COMBAT: Could you do all this in only 24 hours?
Every year BU’s theater groups are challenged to write a script, rehearse and put on a show within 24 hours.
This 24 hour theatrical event is called COMBAT, and the BU theater groups who performed this year are Stage Troupe, Wandering Minds, BU on Broadway and the improv group Liquid Fun. But how exactly does COMBAT work?
Step One: The Mystery Envelope
The process of COMBAT is broken up into many different steps. The first phase begins precisely at 8:00 pm, where one member from each writing team meets an official of COMBAT in the Tsai Lobby. The member is given a mysterious envelope which contains instructions.
The instructions include certain subjects and objects that each team must integrate into their script. From there they separate into their own groups and begin to write a script nonstop from 8:00 pm to 8:00 am. At 8:00 am each group must submit a synopsis to their COMBAT official.
The time constraint is definitely a fun challenge for these theater groups. Rachel Jiang (CAS’20) said she was impressed by “how fast they are able to write, memorize, and perform.”
Both Jiang and Rabiah Rowther (COM’18), Vice President of BU’s Shakespeare Society, agree that the most difficult thing about COMBAT’s 24 hour time limit is “coming up with something original” in order to “make something that stands out and is important and defines their group as well.”
Maddie Hren (CAS’18), the VP of BU on Broadway, was up for 24 hours writing. She thinks that the “hardest part was at 5:15 am when we just needed to find a quick way to end the musical.”
Step two: Putting everything together
Starting at 10:00 am Saturday morning, each writing team had began to rehearse their script with their theater group. For two hours each group was given access to the performance space to rehearse with tech.
By 6:30 pm all the different theater groups met in the student theater and began tech rehearsal.
Rowther said that COMBAT is a “combination of all different production elements; it’s basically attesting to the fact that we can create performances with just a line and a few other props.” She said she loves “the idea of being able to work with people in other theater groups and being able to create a fast paced progression of a performance.”

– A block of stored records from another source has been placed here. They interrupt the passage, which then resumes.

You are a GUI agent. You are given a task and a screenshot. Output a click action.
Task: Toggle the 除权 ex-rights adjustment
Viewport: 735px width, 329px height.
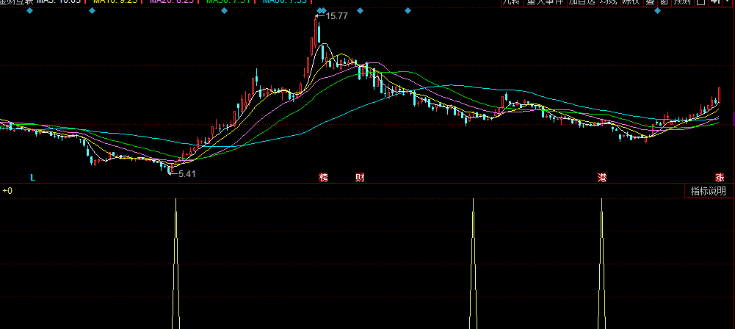point(631,3)
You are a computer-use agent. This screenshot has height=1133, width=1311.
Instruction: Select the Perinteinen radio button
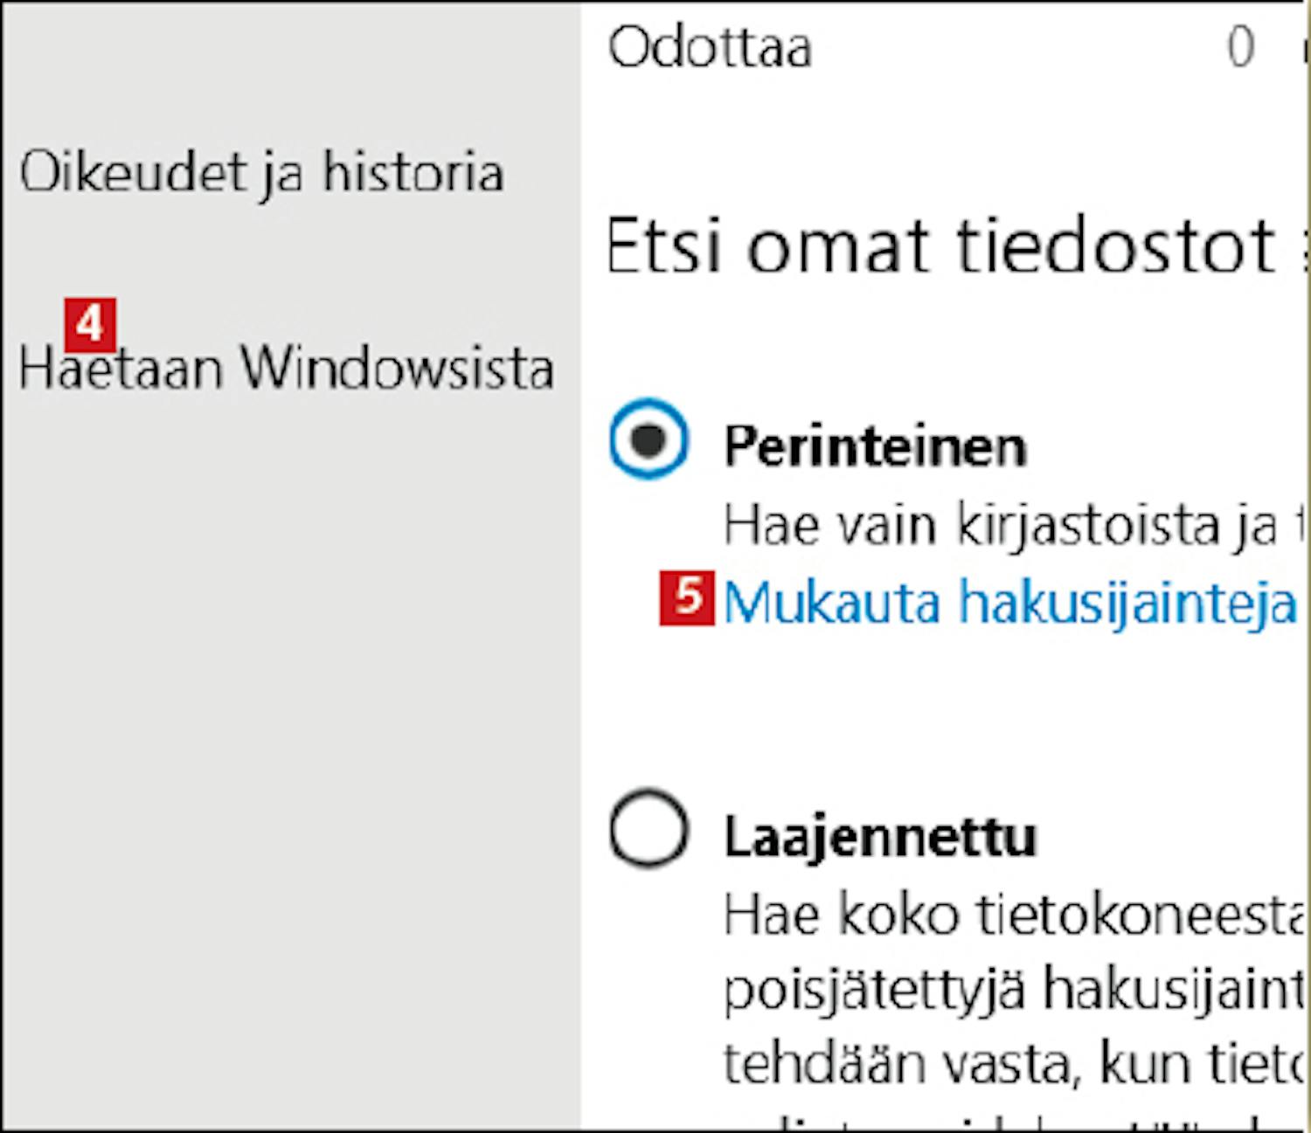(x=649, y=439)
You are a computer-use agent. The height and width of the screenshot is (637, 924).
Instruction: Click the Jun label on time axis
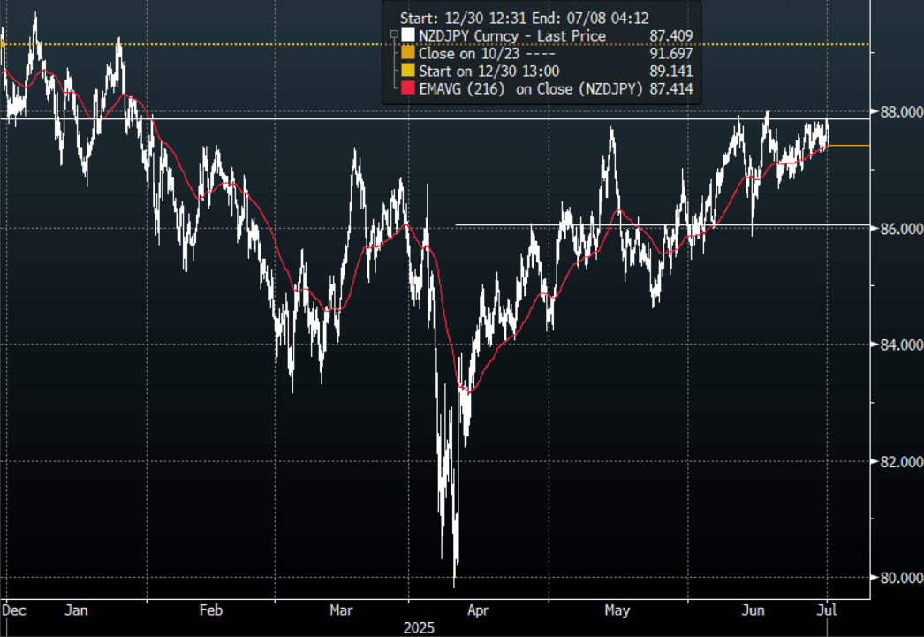coord(753,610)
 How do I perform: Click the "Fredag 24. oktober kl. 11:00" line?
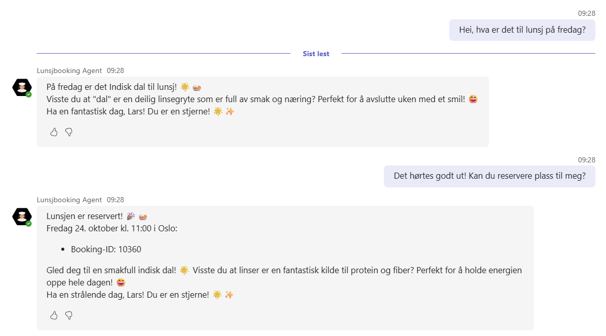(x=112, y=228)
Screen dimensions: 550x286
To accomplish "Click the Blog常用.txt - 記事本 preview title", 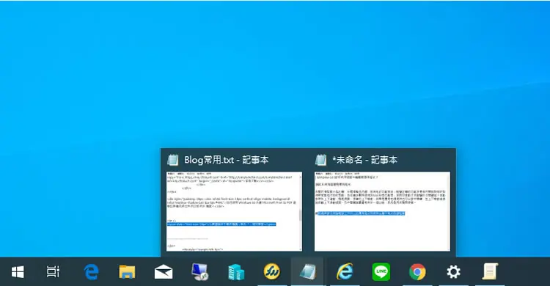I will click(x=227, y=160).
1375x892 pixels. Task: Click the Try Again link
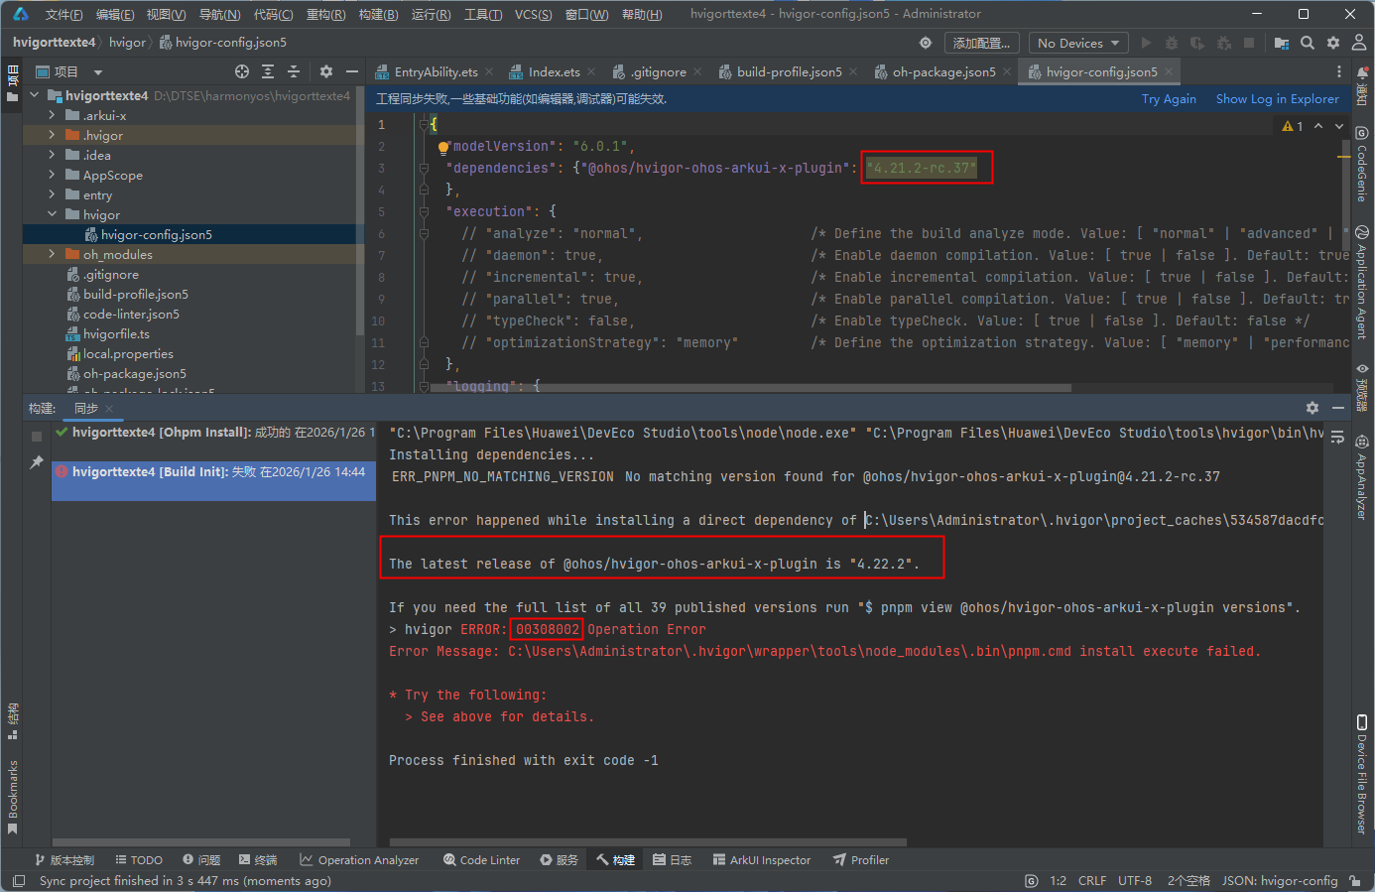tap(1168, 99)
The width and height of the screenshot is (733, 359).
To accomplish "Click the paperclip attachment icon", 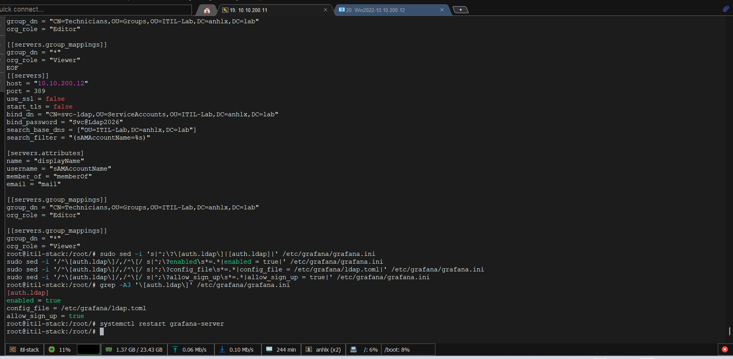I will tap(726, 9).
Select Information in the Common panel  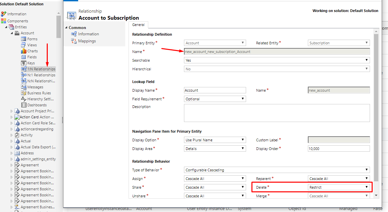click(x=88, y=34)
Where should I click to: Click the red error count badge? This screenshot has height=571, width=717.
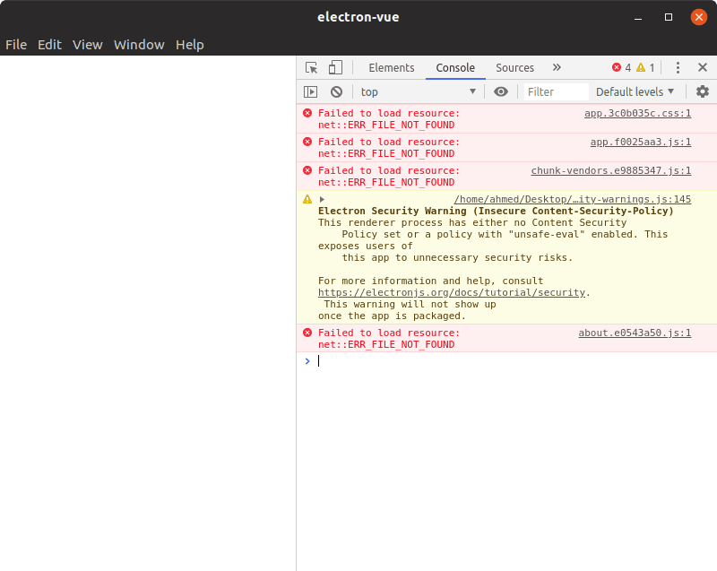[x=621, y=67]
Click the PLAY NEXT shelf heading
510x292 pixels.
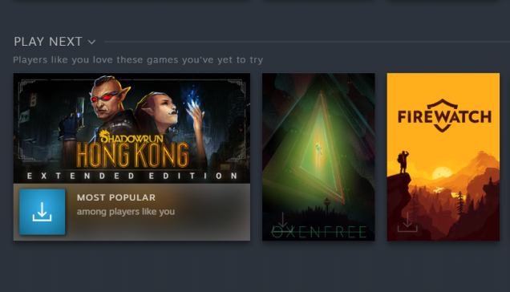click(48, 42)
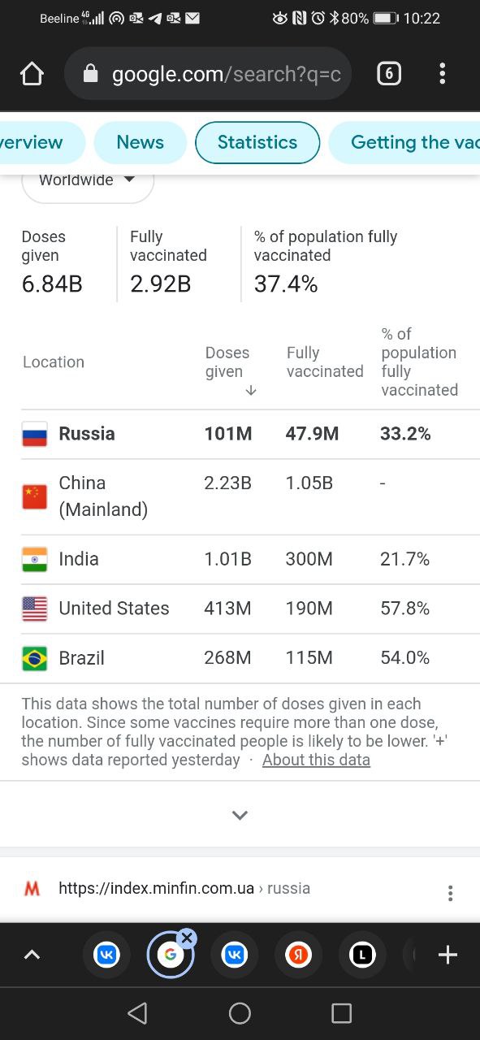
Task: Add a new tab with plus icon
Action: click(x=448, y=955)
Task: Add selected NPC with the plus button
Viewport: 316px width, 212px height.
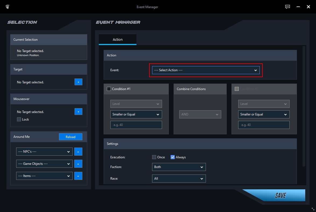Action: (x=78, y=152)
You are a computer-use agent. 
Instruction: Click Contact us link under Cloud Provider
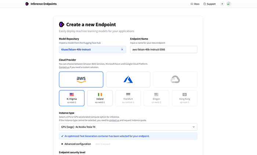click(64, 67)
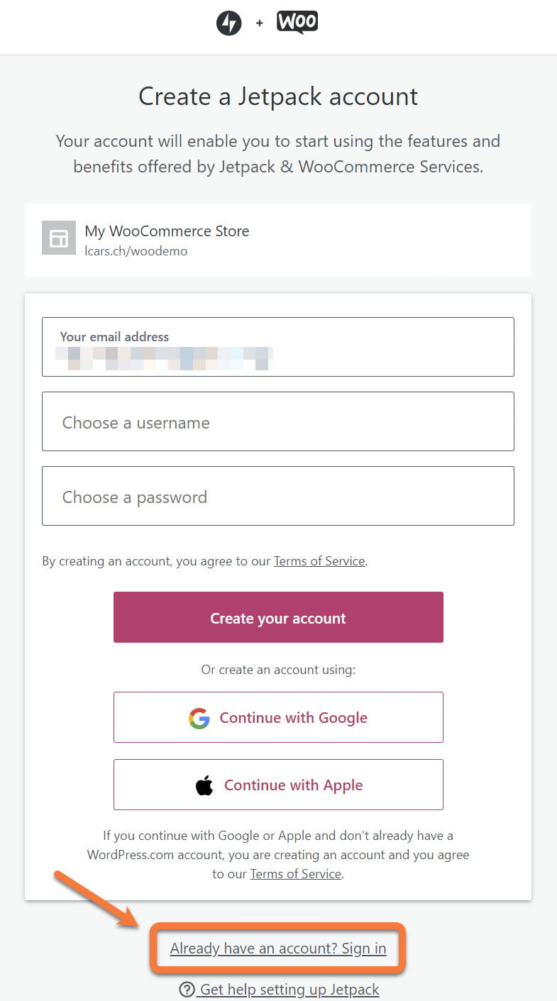Click the Woo logo in the header
Viewport: 557px width, 1001px height.
(x=297, y=22)
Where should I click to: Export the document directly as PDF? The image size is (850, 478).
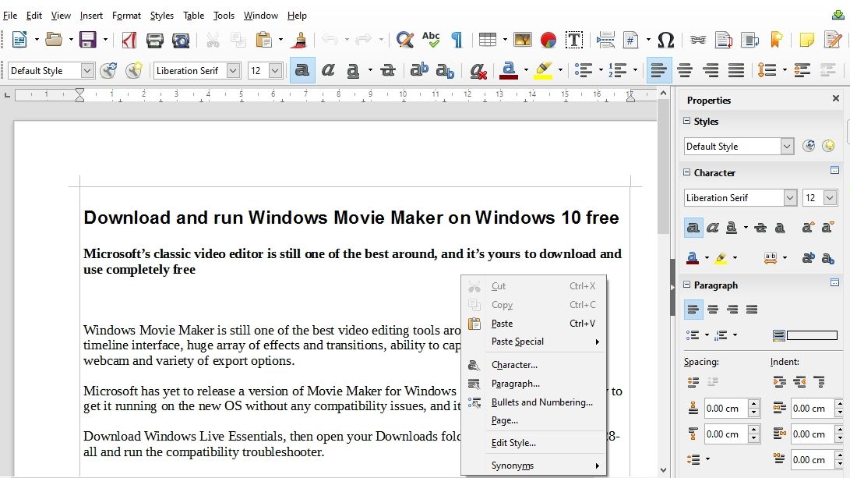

Jiang said COMBAT gives a sense of unity to the theater community but also physically “brings all the theater troupes together, it’s really nice.”
For Abby Kass (CAS’18), the VP of special projects of Stage Troupe, and the organizer of this year’s COMBAT said that “it’s really important because it’s the only event that brings the student theater community at BU together, and it’s really fun.”
Step Three: Performances
This years COMBAT was definitely not a show to be forgotten.
Starting off with the actors that began COMBAT at 8:00 pm was BU’s improv group Liquid Fun. Their improvised act was entertaining and impressive as they got a lot of crowd laughs without memorizing a script. They did so by reenacting scenario’s of the TV show Punked. With men hiding in a corn field, they took the audience on a hilarious adventure of a boy finding the true meaning of art through Sudoku.
BU on Broadway exceeded expectations by far when they said that their show was going to be “a lot of flamboyance and catchy show tunes.” Their show was one of the most creative renditions of The Bachelor in Paradise gone wrong with multiple different characters like Barbie, Sims, Tom Cruz (not the movie star), a Jewish witch, Molly the drug, a flight attendant and many more all stuck on an island together.
Not only was their performance funny but it also conveyed a very nice message about equal rights.
Wandering Minds’ performance during COMBAT was very exciting as middle school students rose up against the school system. The best part was how each actor portrayed the script’s diverse range of characters. With a very complex background story of how the fidget spinner was created and the appearance of an almighty Marilyn Manson, their show came together perfectly.
Stage Troupe was not kidding when they warned us that their show was going to be “crazy” and would involve a “fish costume.” The actors took the audience back to a simpler time when no one knew what a fidget spinner was, the 80’s. Their act was filled with slapstick fish puns and 80’s references such as Mr. Miyagi jokes, and advice from the legendary Steven King.
Filled with laughter and creativity, COMBAT was a one of a kind experience, and we can’t wait to see what every team comes up with next year.